→ **INFORMATION PROVIDED**:
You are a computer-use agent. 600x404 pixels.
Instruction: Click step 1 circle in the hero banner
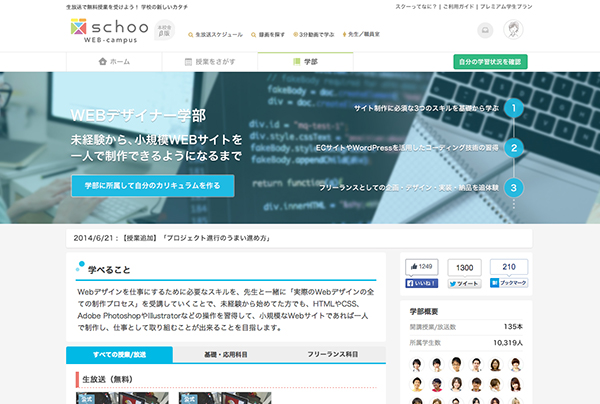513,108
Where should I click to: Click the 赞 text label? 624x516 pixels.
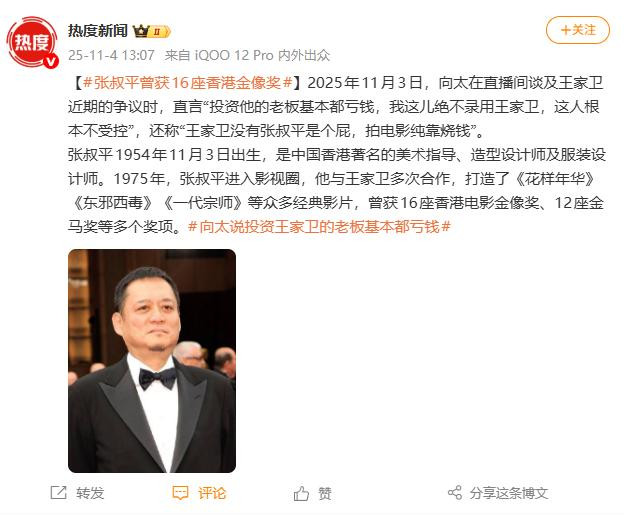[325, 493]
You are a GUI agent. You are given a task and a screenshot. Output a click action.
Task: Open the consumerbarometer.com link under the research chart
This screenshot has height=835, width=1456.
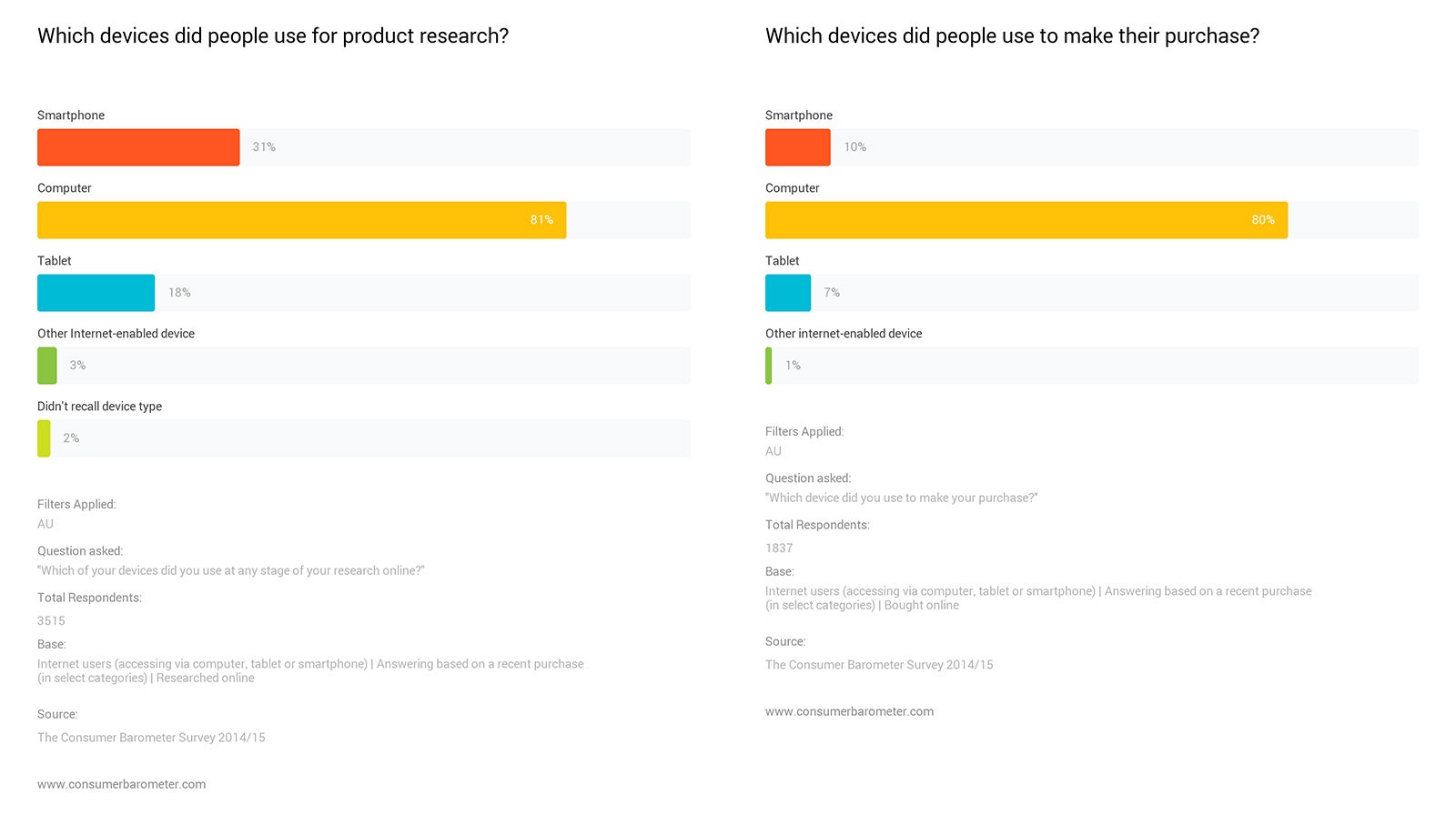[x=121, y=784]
* * *
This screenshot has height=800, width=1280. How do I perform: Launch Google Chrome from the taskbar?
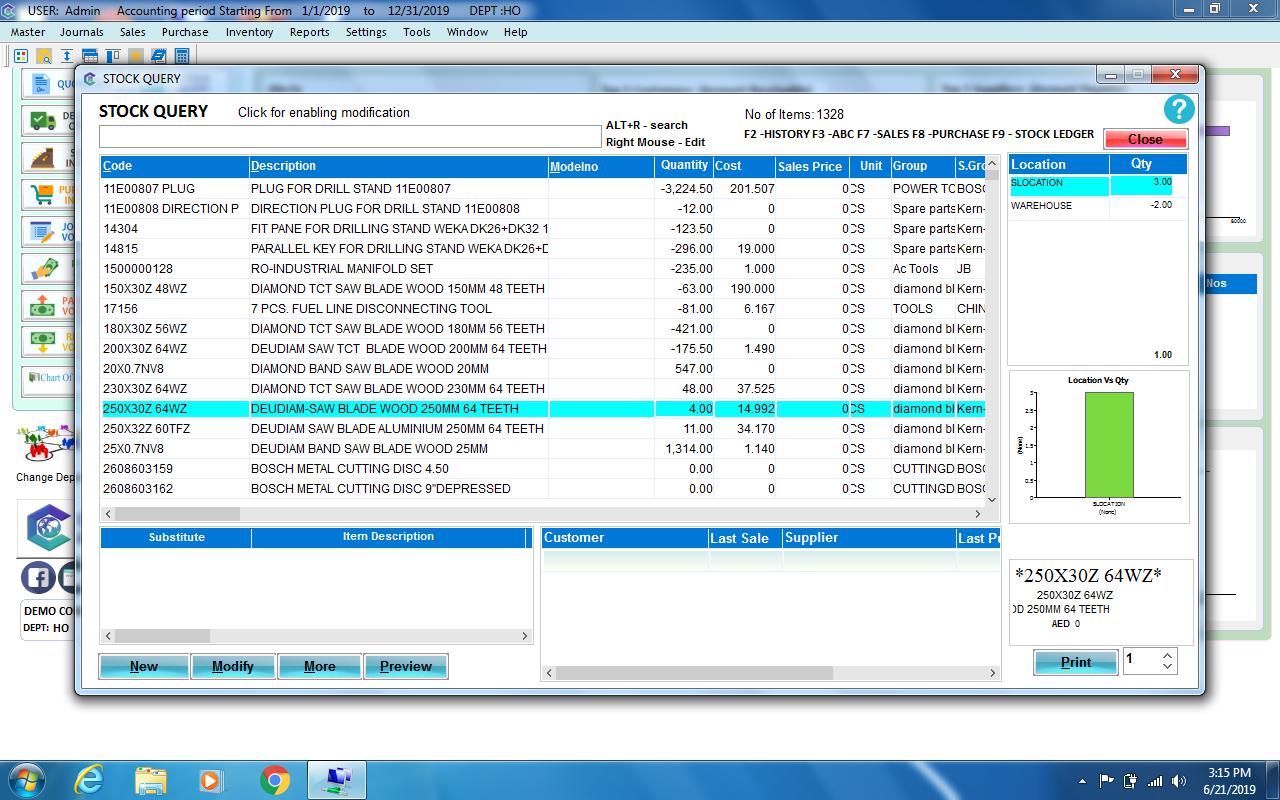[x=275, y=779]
* * *
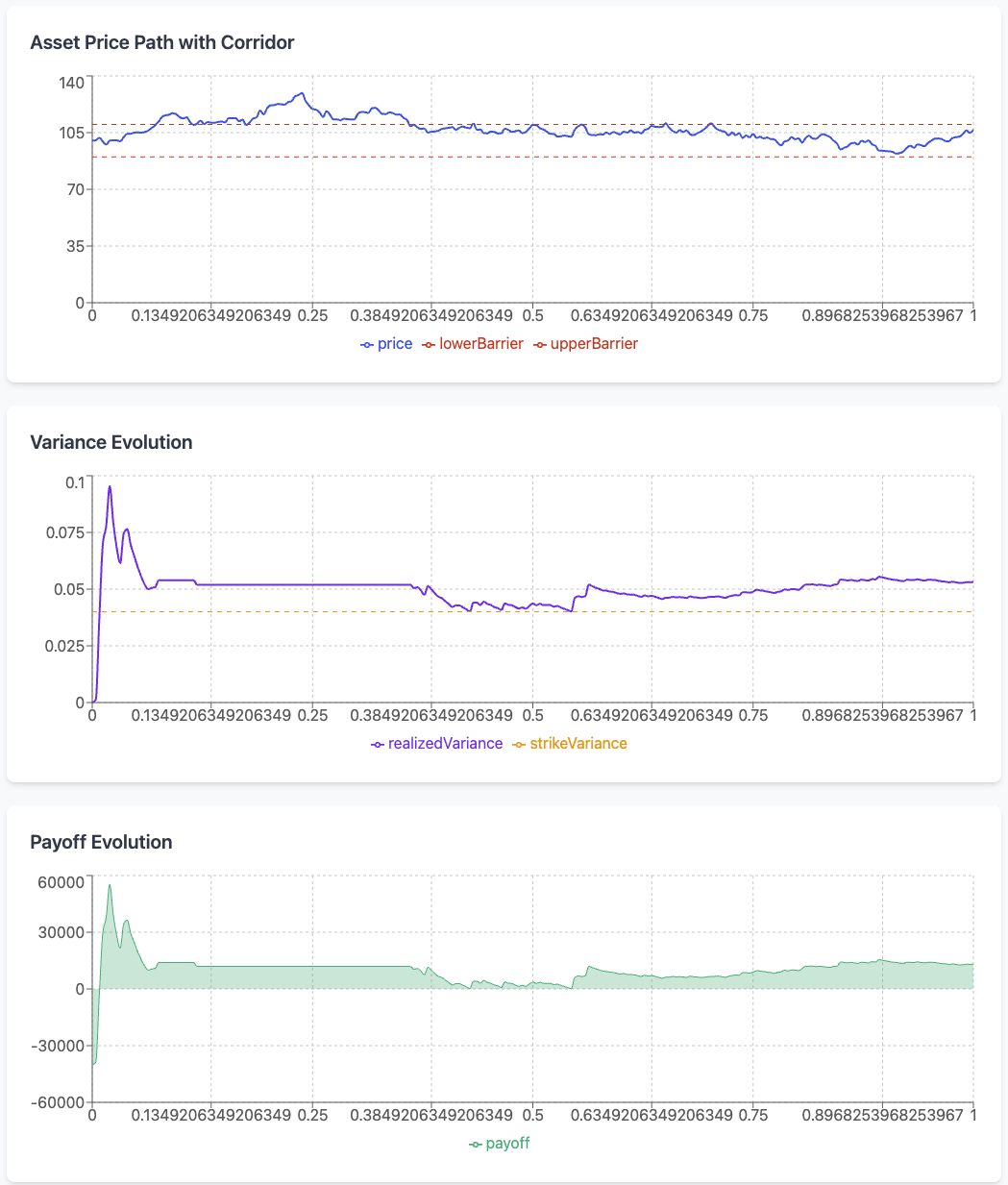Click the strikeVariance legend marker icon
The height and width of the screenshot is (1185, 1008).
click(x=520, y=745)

→ **PROBLEM DETAILS**: What is the number of lines in the data that hold the string "agent"? Answer with the number only.

→ **WRITTEN SOLUTION**: 2